Former Clovis East star and Southern Methodist senior Bryson DeChambeau won the U.S. Amateur on Sunday to become the fifth player to win the tournament and NCAA individual title in the same year.
DeChambeau walloped Virginia junior Derek Bard 7 and 6 in the 36-hole final at Olympia Fields.
Jack Nicklaus (1961), Phil Mickelson (1990), Tiger Woods (1996) and Ryan Moore (2004) are the only other players to sweep the NCAA and Amateur titles in a season.
That’s some elite company.
“I can’t believe what I just did,” DeChambeau said. “I’m in golf history. I don’t understand it yet. It’s an honor to be in that field.”
It was the widest margin in a title match since Byeong-Hun An’s 7-and-5 victory over Ben Martin in 2009.
“I didn’t make anything and he made all the putts he had to,” Bard said.
Bard didn’t make a birdie after the sixth hole of the morning round, while DeChambeau had nine birdies in the 30 holes and was 20 under in six matches.
DeChambeau had a 2-up lead after the morning round. He lost the 19th hole after snap-hooking his drive and making a bogey 6.
“I thought, ‘Keep pressing the pedal to the metal now, play Bryson golf,’ ” DeChambeau said.
DeChambeau won the next three holes with birdies and seven of nine holes.
A par-saving 20-footer on the 25th hole of the match, the par-3 seventh, allowed DeChambeau to salvage a halve after Bard had already made par.

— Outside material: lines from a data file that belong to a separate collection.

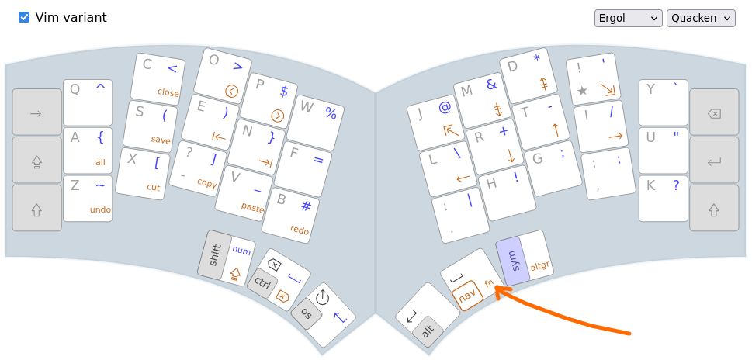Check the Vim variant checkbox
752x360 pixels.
[x=24, y=18]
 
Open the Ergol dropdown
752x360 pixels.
[x=629, y=18]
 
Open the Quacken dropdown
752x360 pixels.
[x=701, y=18]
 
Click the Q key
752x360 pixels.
[x=88, y=102]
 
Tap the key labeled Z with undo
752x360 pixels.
[x=88, y=199]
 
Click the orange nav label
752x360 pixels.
[x=467, y=296]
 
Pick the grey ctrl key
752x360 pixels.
[x=262, y=284]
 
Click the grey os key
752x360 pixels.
[x=307, y=313]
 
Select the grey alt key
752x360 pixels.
[x=428, y=331]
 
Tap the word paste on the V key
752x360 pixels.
[x=252, y=208]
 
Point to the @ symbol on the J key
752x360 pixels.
[x=445, y=109]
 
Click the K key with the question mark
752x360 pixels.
[x=664, y=199]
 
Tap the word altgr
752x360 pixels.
[x=540, y=265]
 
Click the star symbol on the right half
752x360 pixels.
[x=583, y=91]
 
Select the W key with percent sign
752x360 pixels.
[x=315, y=123]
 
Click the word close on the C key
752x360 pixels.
[x=168, y=92]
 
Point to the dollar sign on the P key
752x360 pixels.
[x=284, y=91]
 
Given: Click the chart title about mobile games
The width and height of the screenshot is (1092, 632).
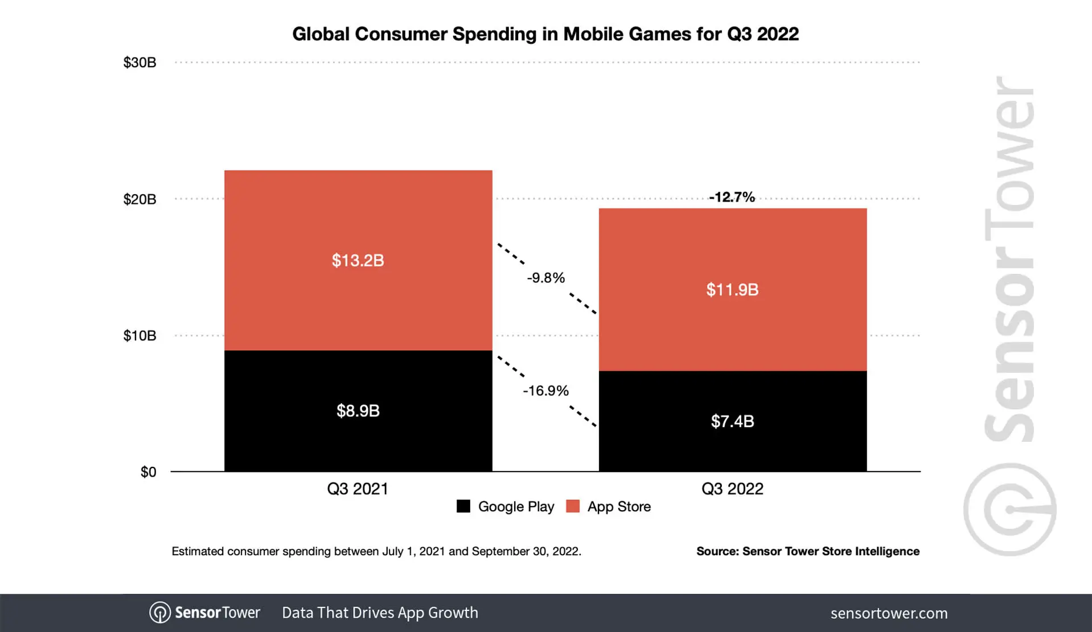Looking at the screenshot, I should [545, 34].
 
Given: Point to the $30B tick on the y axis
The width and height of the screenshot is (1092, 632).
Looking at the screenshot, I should [139, 63].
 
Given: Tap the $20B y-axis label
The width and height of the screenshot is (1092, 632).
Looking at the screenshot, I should [139, 199].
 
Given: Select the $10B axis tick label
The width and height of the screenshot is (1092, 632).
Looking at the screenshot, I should [139, 335].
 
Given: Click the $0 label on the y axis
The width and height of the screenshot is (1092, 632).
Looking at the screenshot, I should [148, 472].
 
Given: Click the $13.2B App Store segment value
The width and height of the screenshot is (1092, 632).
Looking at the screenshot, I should [358, 261].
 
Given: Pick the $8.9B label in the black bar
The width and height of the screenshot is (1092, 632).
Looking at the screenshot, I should [358, 411].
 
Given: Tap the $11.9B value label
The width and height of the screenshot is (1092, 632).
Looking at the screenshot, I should [732, 290].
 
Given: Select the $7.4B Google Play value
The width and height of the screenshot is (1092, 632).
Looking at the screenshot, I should [732, 421].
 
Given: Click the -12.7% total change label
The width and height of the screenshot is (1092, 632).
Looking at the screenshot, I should [732, 197].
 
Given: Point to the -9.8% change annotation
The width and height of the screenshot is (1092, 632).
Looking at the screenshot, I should [545, 278].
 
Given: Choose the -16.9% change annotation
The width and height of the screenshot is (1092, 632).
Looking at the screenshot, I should [545, 391].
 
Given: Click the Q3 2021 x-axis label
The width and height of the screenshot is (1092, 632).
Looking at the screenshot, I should [358, 489].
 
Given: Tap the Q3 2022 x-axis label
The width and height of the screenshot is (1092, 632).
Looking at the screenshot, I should [732, 489].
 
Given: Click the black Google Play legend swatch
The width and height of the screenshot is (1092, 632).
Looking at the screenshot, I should [463, 506].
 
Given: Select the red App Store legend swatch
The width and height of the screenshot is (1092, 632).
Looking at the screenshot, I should [573, 506].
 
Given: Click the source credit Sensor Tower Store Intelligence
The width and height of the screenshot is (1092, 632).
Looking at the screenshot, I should [807, 551].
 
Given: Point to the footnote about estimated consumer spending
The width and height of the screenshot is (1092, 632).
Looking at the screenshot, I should [376, 551].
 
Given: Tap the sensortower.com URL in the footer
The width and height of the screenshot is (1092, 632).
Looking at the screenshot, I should [889, 613].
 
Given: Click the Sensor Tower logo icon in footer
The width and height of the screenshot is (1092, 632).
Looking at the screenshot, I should [160, 613].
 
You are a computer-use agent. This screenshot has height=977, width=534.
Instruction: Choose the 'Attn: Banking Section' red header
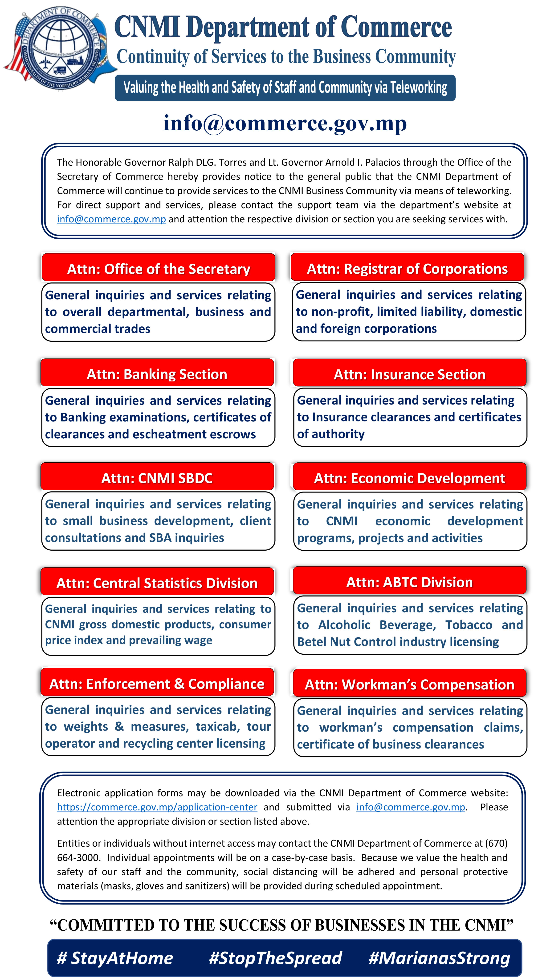(x=157, y=374)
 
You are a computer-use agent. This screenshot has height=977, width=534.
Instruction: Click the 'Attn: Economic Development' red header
(x=410, y=478)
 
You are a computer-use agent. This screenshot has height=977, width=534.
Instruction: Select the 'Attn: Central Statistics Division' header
(x=157, y=583)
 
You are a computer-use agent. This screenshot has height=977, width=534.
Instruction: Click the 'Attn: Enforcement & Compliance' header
(x=157, y=683)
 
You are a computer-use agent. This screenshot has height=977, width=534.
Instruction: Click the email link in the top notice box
(x=111, y=219)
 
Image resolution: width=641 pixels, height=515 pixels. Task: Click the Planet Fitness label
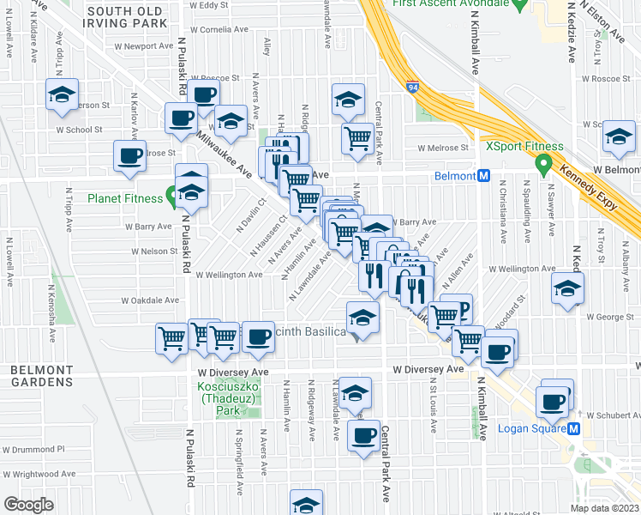[x=125, y=198]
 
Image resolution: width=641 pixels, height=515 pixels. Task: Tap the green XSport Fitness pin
[x=542, y=161]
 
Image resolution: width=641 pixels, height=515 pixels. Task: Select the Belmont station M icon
[x=483, y=176]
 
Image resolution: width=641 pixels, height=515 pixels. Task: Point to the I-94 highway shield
[x=412, y=86]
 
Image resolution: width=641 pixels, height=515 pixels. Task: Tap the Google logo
[x=28, y=506]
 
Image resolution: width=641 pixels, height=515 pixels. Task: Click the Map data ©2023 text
[x=602, y=508]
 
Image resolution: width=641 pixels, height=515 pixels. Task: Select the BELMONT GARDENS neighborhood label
[x=35, y=375]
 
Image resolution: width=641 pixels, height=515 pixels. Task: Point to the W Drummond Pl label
[x=37, y=449]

“He didn’t have the same step,” DeChambeau said about Bard after the par-saving putt. “I just made everything.”
Even a caddie switch didn’t bother DeChambeau. Regular caddie Mike Schy, a golf professional from Fresno, complained of blisters and plantar fasciitis, so was replaced for the afternoon round by Brooke Price, a former teammate at SMU.

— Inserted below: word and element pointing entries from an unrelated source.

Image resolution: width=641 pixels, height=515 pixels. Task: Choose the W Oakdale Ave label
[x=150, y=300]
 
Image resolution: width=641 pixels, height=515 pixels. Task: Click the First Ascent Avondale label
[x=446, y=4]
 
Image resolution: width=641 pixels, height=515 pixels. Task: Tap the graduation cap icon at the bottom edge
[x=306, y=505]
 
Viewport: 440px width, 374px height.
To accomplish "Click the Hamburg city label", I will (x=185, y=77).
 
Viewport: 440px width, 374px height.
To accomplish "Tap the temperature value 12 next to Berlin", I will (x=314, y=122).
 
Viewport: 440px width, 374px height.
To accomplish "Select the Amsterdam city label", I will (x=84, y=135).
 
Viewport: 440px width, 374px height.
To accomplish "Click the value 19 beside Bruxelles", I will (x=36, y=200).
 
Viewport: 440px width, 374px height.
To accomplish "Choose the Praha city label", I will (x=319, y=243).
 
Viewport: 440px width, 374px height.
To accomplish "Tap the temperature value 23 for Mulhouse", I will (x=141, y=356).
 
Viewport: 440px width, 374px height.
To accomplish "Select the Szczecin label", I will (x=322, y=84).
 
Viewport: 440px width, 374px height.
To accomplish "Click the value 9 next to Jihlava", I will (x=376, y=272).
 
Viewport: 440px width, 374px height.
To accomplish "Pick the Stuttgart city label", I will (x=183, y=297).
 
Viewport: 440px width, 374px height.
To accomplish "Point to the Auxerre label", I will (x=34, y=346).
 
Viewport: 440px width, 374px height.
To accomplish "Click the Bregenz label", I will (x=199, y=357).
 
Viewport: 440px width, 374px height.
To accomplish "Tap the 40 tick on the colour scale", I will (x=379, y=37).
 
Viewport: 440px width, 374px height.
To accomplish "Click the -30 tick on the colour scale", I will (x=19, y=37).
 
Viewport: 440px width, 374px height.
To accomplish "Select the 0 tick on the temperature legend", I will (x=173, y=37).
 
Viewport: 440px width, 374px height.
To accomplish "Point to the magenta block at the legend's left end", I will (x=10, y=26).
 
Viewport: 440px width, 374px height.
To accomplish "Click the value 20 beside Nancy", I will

“He was positive, encouraging the whole time,” DeChambeau said.
Bard believed the turning point was DeChambeau’s chip-in for a birdie on the eighth hole in the morning, shortly after a one-hour thunderstorm delay.
“It was cool to watch,” Bard said. “From that point, he took control. I was still 1 up, but I played No. 9 poorly, as I did all week.”

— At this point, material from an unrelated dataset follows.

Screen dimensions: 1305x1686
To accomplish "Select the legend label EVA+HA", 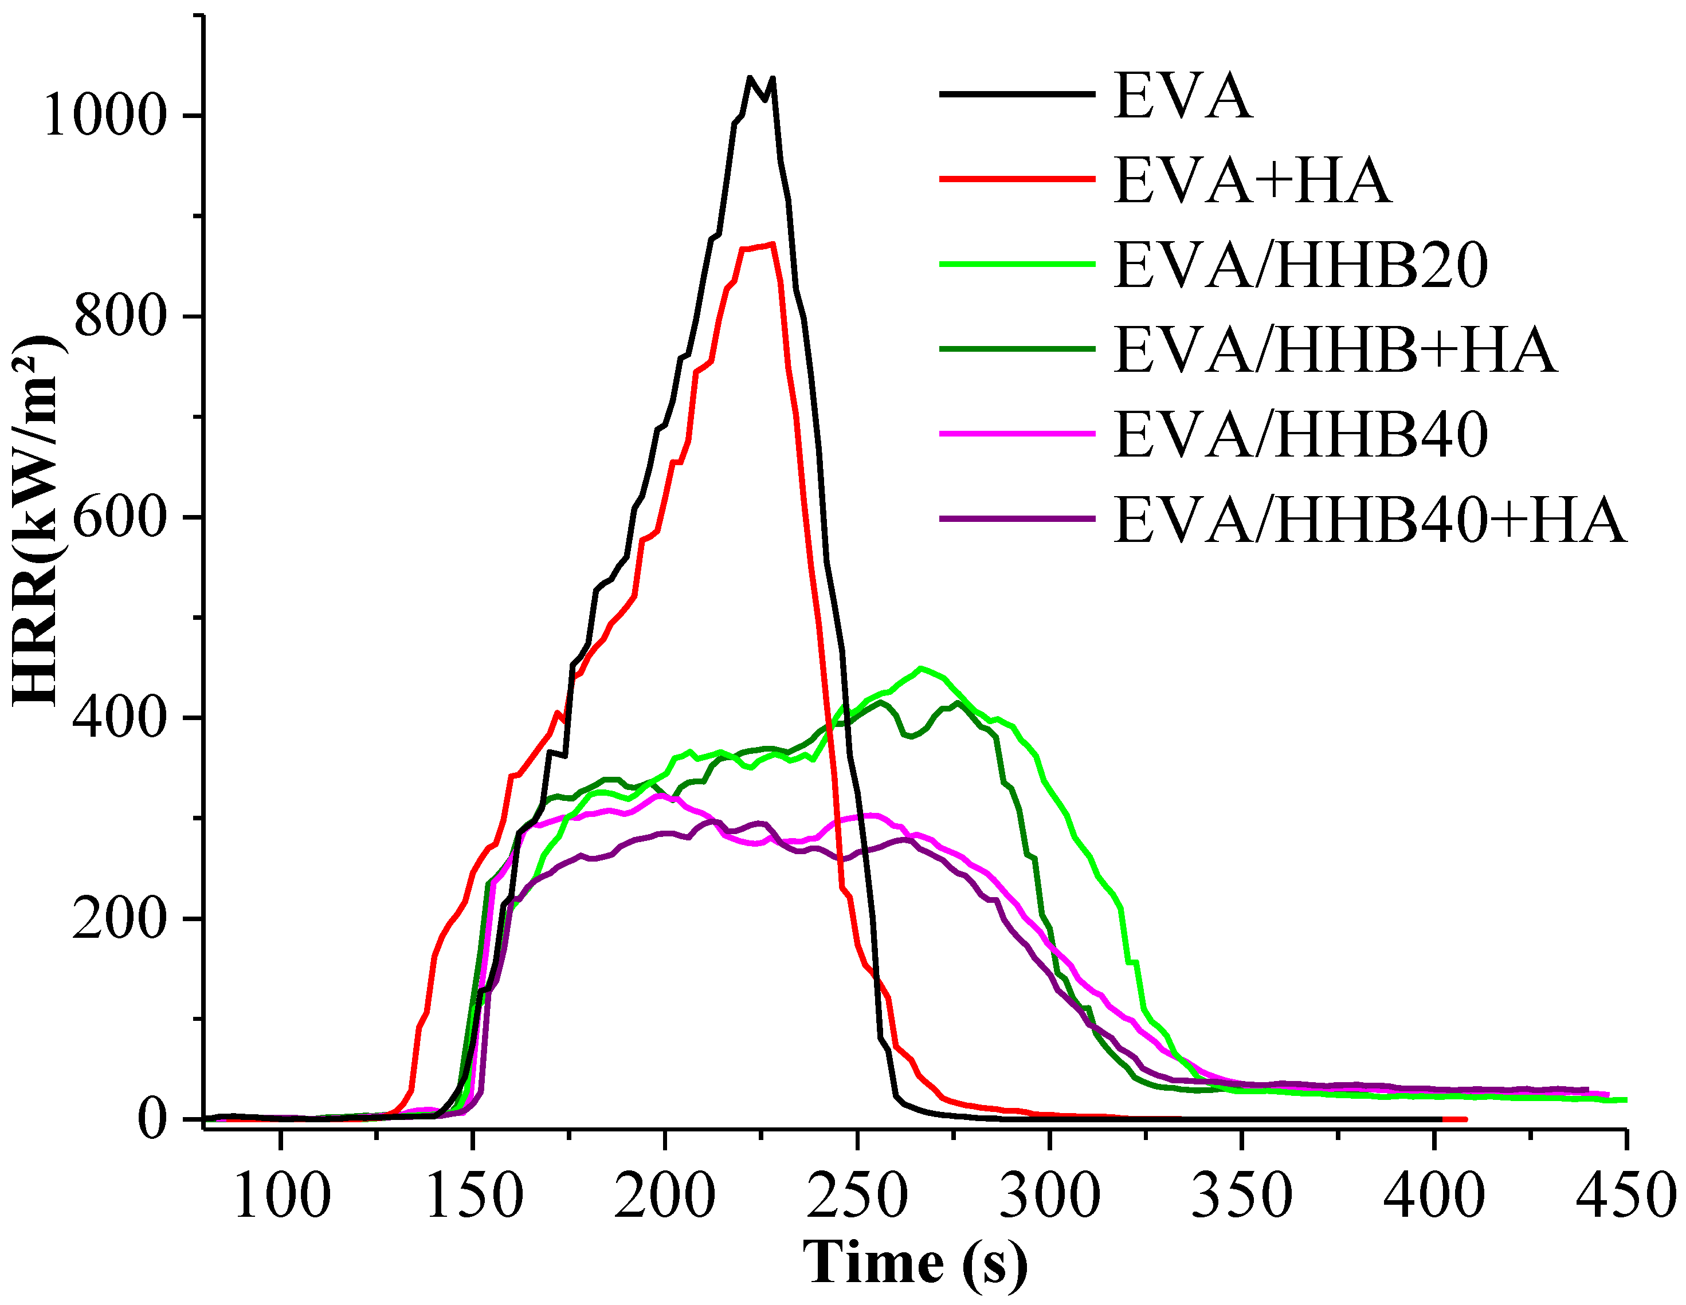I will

DeChambeau dominated all of his matches in rolling to the title in the week-long event. DeChambeau’s path to the final included wins over Paul Dunne – who contended for this year’s British Open title – in the quarterfinals, NCAA Player of the Year Maverick McNealy of Stanford and South Carolina All-American Matt NeSmith.
“It’s an incredible honor,” DeChambeau said. “I never thought in my wildest dreams that I would be able to win this championship, and with all the dedication and hard work that I’ve put into making this possible, it’s finally realized and I’m so excited and so honored to be everybody’s champion, U.S. Amateur champion.”
The finalists received exemptions into the 2016 U.S. Open, three years of exemptions into the U.S. Amateur and a likely invitation to the 2016 Masters. DeChambeau, as the champion, also received an exemption into the 2016 British Open.